Nicola Roxon defends laws on offence
In their blind haste to control Australians with a zeal unimagined by previous generations Labor defends its intent to trample upon our freedoms and Constitution. While Roxon, Wong, et al spin like tops they seem bent on ignoring senior legal advice and opinion. Power and control is taking on an ugly face in Australia. GC.Ed.
The exposure draft of the law has been criticised by media companies and retired NSW chief judge and ABC chairman Jim Spigelman on free speech grounds, as it would allow a discrimination claim over conduct that insulted or offended a person in relation to "protected attributes" including political opinion and religion.

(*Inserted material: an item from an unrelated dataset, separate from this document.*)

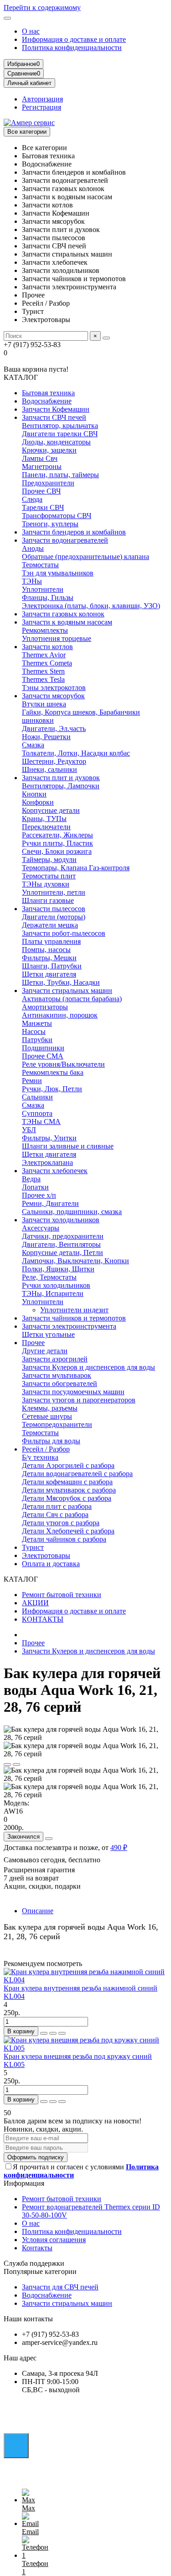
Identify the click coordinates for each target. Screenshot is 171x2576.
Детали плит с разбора (57, 1506)
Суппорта (37, 1113)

Senate Legal and Constitutional Affairs Committee
Exposure Draft of Human Rights and Anti-Discrimination
Bill 2012
Professor Nicholas Aroney, University of Queensland
Professor Patrick Parkinson AM, University of Sydney
The authors of this submission are working together on a project funded by the Australian Research Council concerning the accommodation of minority cultures within the framework of a liberal democratic Australia.1 The first author is a specialist in constitutional law; the second is author of a well-known textbook on the Australian legal system. We accept the role that anti-discrimination laws have generally played in reducing unfair treatment of groups that have historically suffered discrimination. However, we have concerns about the negative consequences of anti-discrimination laws that go far beyond this purpose, and which may have unintended adverse effects upon social cohesion. This is one such Bill.